Salin Artikel

Jika Bukan AHY Pendamping Anies di Pilpres 2024, Siapa Lagi?

Apalagi masa Pilpres semakin dekat. Jika keputusan pasangan capres dan cawapres itu inkrah, maka selanjutnya tentu saja sinergisasi, konsolidasi kekuatan koalisi untuk memenangkan pertandingan. Maka butuh kepastian agar langkah berikutnya bisa dilakukan.

Gelagat berkurangnya kesabaran kubu Demokrat terlihat setelah ketidakpastian yang terus membayang soal siapa sosok yang bakal dipilih untuk menjadi cawapres mendampingi Anies sebagai capres dari Koalisi Perubahan yang digawangi oleh Nasdem, PKS, dan Demokrat.

Sejak lama terlihat bahwa Demokrat punya target tinggi atas Ketua Umumnya, Agus Harimurti Yudhoyono (AHY). Belakangan, AHY terlihat melakukan langkah politik dengan berbagai pendekatan dengan tokoh-tokoh koalisi lain sebagai penjajakan.

Paling tidak setelah melihat peta kekuatan koalisi lain. Apalagi sejak Ganjar Pranowo resmi diusung PDIP, Demokrat harus membuat langkah politik alternatif kedua, dengan memasang AHY di posisi cawapres sebagai pilihan yang tak bisa ditawar.

Bahkan Ketua Majelis Tinggi Demokrat Susilo Bambang Yudhoyono (SBY), ayah AHY, terlihat mulai gusar melihat perkembangan yang belum ada titik temunya.

Padahal jelas-jelas Demokrat dengan kekuatan suaranya punya posisi tawar dan juga ambisi memasang AHY di posisi penting, minimal cawapres pada Pilpres 2024.

Meskipun dalam beberapa kesempatan Demokrat selalu menyatakan bahwa persoalan penentuan cawapres pendamping Anies sudah diserahkan sepenuhnya kepada Anies, namun faktanya Demokrat seperti setengah hati dengan pernyataannya tersebut.

Bahkan semakin mendekati masa-masa penting dalam proses pilpres 2024, Demokrat mulai sedikit memaksa Nasdem dan PKS di Koalisi Perubahan untuk segera mengumumkan nama AHY menjadi wakil presiden mendampingi Anies Baswedan.

Manuver “Ancaman” SBY

Bahkan, SBY menggunakan manuver politik sebagai bentuk 'ancaman' kepada Nasdem dan PKS, dengan berusaha mendekati PDI-P dan cenderung menunjukkan sikap melunak terhadap partai yang selama ini menjadi rival politik bagi Demokrat.

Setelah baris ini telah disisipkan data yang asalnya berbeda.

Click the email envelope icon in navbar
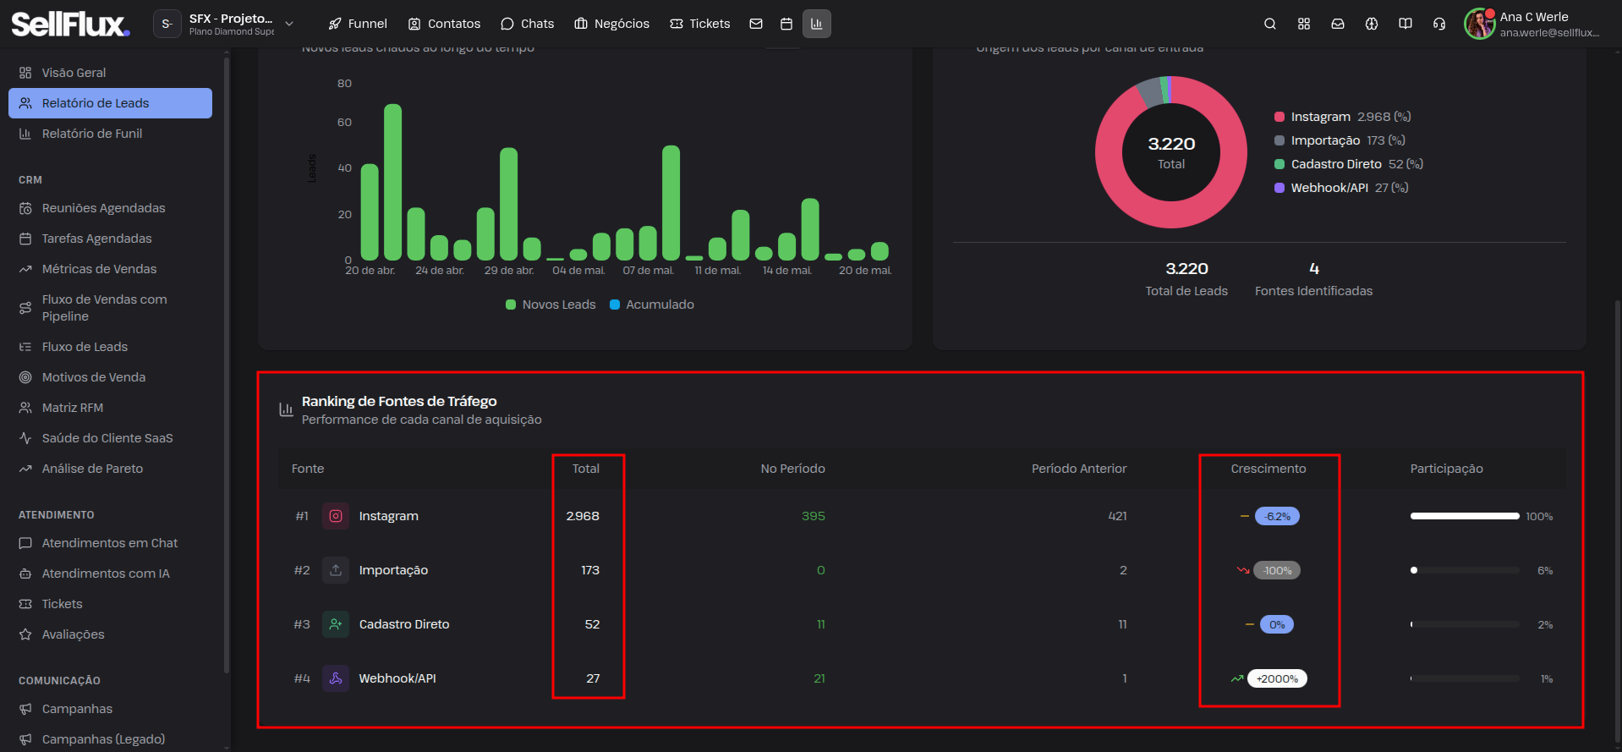Viewport: 1622px width, 752px height. (x=756, y=24)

Padahal sejak kekalahan kubu PDIP-Megawati dalam pilpres 2004, menjadi “trauma politik” bagi Mega yang terlihat sulit sekali move on atas kenyataan bahwa ia dikalahkan oleh orang dalam yang tak lain adalah menteri dalam kabinetnya sendiri ketika itu.

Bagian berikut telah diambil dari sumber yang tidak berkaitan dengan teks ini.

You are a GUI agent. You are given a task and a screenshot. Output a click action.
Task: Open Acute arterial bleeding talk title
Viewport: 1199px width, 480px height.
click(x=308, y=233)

Bahkan strategi SBY saat masuk gelanggang politik dengan membawa bendera Demokrat, terlihat seperti sungkan, namun ternyata bergerak masif, hingga akhirnya menjadi penentu kemenangan pilpres 2004.

Apalagi nama AHY muncul dalam bursa calon wakil presiden yang dipertimbangkan sebagai calon versi PDIP untuk mendampingi capres Ganjar Pranowo yang diusung oleh PDI-P.

Pengumumannya bahkan disampaikan secara resmi oleh Ketua DPP PDIP Puan Maharani di Sekolah Partai PDIP, Lenteng Agung, Jakarta Selatan, pada Selasa (6/6/2023).

Setidaknya jika memang peluang dengan Anies pupus, maka mereka akan bergerak masuk dalam barisan koalisi PDIP sebagai alternatif yang paling memiliki peluang.

Apalagi jumlah suara yang tergabung dalam koalisi bentukan PDIP memang lebih dari cukup untuk bertarung dalam pilpres 2024.

Sebagian kalangan pengamat politik melihat bahwa manuver PDIP kali ini lumayan cerdik dengan mengumumkah 10 calon cawapres, karena menimbulkan "kepanikan" dari tokoh koalisi tandingan PDIP.

Buktinya langkah itu dengan cepat direspons oleh Demokrat yang sedang gusar melihat peluang AHY untuk masuk dalam bursa cawapres seperti terombang-ambing dalam Koalisi Perubahan tanpa kepastian.

Padahal keputusan itu paling ditunggu Demokrat karena mereka harus memastikan AHY kali ini akan berada di posisi tepat sesuai target partai.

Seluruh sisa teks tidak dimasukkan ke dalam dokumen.